Debugging Valgrind Errors

If you are using C++ in this course, Marmoset will run your submissions with Valgrind. Valgrind is a program that detects memory-related errors.

A common misconception is that Valgrind only detects memory leaks, and that if you don't use new in your program you shouldn't get Valgrind errors. Valgrind actually detects a number of memory errors other than leaks, such as uses or accesses of uninitialized memory. Additionally, there are ways you can leak memory even if you don't use new, such as if your program terminates improperly and is unable to clean up stack-allocated objects. Improper termination can be caused by uncaught exceptions or by using the exit function (which should not be used in C++).

Valgrind error messages can be quite long and intimidating. This guide is intended to give you an idea of how to handle these errors.

Table of Contents

General tips

Solve the first error

When confronted with a massive Valgrind report consisting of many errors, a good idea is to start by just solving the first error. Often memory errors compound, and one error will cause many other errors throughout the program. Solving the first error that Valgrind shows you will sometimes fix many other errors, possibly even all the errors. Pretend the error message consists only of the first error, and ignore everything else.

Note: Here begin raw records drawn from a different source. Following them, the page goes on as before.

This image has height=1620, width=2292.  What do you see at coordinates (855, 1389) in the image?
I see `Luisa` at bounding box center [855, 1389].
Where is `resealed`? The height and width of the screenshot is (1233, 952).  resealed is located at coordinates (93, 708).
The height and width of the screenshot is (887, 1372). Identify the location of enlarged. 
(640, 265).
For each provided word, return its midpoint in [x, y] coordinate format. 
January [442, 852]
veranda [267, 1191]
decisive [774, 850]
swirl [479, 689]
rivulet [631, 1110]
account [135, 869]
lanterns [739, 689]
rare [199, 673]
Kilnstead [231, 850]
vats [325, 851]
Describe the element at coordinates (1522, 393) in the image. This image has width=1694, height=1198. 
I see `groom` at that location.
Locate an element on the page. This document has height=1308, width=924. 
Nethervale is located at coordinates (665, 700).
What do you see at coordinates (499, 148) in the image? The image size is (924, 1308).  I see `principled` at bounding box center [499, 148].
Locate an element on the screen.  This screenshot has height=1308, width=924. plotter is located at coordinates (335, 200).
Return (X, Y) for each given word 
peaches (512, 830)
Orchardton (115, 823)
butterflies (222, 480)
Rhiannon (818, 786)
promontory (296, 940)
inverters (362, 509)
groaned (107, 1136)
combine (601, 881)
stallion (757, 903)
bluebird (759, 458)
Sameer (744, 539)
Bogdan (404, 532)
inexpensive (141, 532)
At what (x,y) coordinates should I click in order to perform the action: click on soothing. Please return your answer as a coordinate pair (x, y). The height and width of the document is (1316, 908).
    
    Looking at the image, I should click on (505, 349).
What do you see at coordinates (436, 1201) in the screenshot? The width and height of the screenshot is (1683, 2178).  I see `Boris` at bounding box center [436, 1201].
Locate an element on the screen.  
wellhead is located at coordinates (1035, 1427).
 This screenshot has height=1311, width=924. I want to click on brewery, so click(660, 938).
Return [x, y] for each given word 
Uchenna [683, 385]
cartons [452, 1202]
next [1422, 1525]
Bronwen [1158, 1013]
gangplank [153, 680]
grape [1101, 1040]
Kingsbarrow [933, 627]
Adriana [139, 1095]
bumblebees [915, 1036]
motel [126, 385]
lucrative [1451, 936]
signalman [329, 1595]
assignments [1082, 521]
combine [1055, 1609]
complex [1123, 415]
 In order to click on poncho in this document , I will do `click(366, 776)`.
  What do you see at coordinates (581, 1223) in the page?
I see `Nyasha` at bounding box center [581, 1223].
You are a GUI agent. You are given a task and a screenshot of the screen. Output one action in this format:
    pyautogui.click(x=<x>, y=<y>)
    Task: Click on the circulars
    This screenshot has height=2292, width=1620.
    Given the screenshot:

Look for function names and line numbers

If you compile your program with the -g flag, Valgrind will show you the function names and line numbers where errors occur. Sometimes the actual bug occurs on a different line (particularly for uninitialized value errors) but the line number Valgrind tells you is a good starting point.

For example, in this message, there was a use of an uninitialized value in the main function on line 6 of the program. The bug is probably not on line 6 itself but rather earlier in the program where the value was left uninitialized. However, looking at line 6 can give you an idea of which value might have been left uninitialized.

==98641== Conditional jump or move depends on uninitialised value(s)
==98641==    at 0x1091F3: std::vector, std::allocator >, std::allocator, std::allocator > > >::resize(unsigned long) (stl_vector.h:691)
==98641==    by 0x109016: main (program.cc:6)

Look for the last point in the stack trace where your program appears

Consider the following error:

==51205== Invalid read of size 8
==51205==    at 0x4F7B905: assign (basic_string.h:1439)
==51205==    by 0x4F7B905: std::__cxx11::basic_string, std::allocator >::operator=(char const*) (basic_string.h:705)
==51205==    by 0x108A3D: h() (program.cc:6)
==51205==    by 0x108A8A: g() (program.cc:9)
==51205==    by 0x108A96: f() (program.cc:11)
==51205==    by 0x108AA2: main (program.cc:14)
==51205==  Address 0x8 is not stack'd, malloc'd or (recently) free'd
Did the error happen on line 6, line 9, line 11, or line 14 of program.cc? Or did it happen somewhere in the C++ standard library?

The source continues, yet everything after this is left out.